Your assignment:
Without pictures, return the lines from the one containing "Where should I click to: Close" through the last line of the data below, exactly.

Stored records
===============
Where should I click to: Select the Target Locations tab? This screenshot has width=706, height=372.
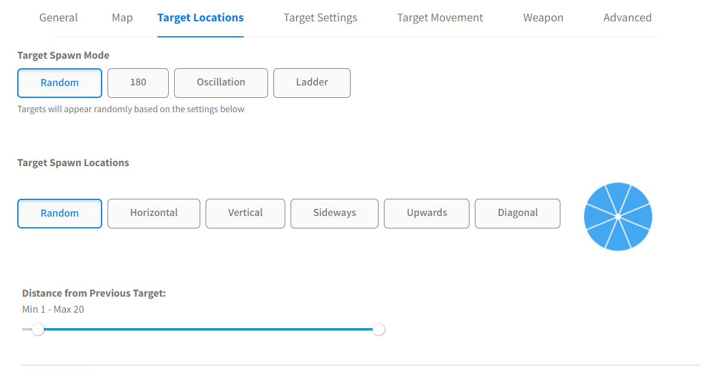click(x=200, y=18)
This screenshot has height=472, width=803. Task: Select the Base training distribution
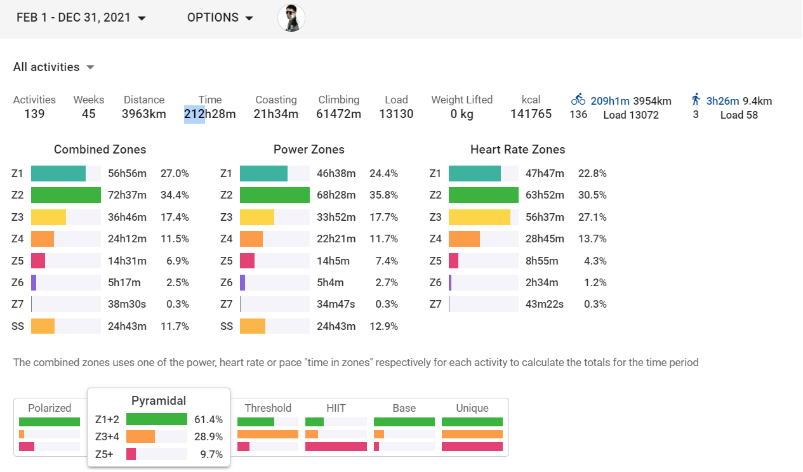(x=404, y=428)
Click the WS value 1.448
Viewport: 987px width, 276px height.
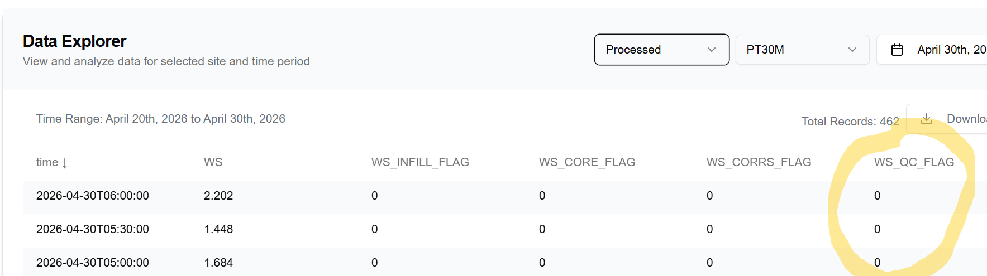click(x=218, y=229)
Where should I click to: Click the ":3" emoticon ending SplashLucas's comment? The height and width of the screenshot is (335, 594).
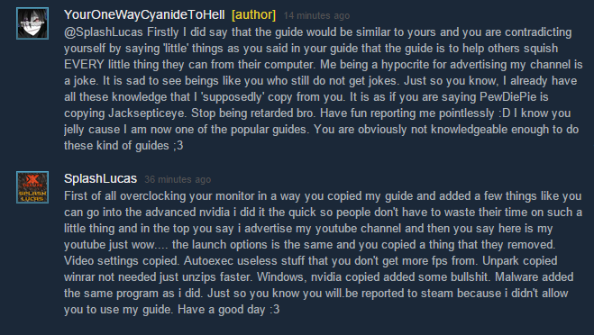274,310
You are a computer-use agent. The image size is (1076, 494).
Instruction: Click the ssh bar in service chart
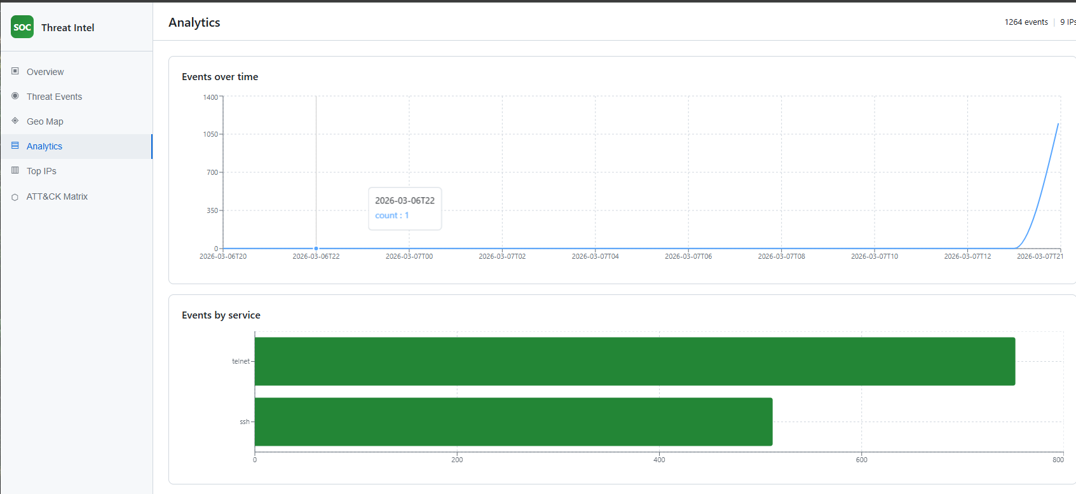(x=513, y=422)
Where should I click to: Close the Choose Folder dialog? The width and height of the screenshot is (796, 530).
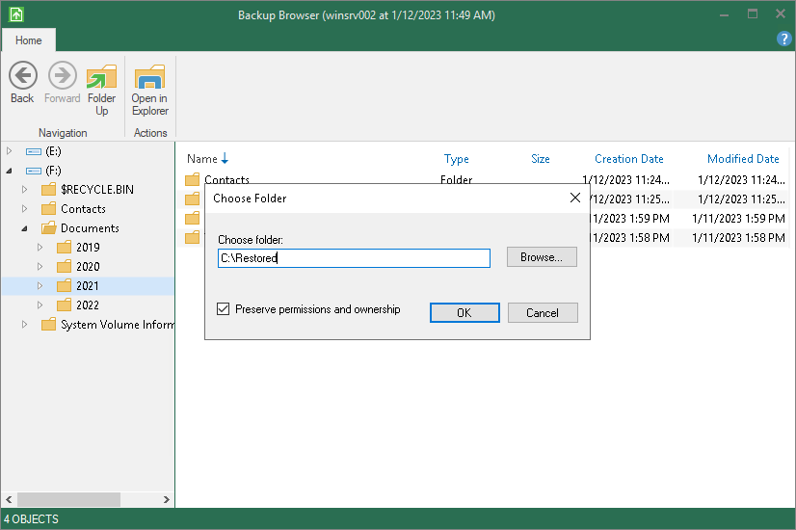tap(575, 198)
===============
Exercise output:
Where should I click to: Close the Choose Folder dialog? The width and height of the screenshot is (796, 530).
tap(575, 198)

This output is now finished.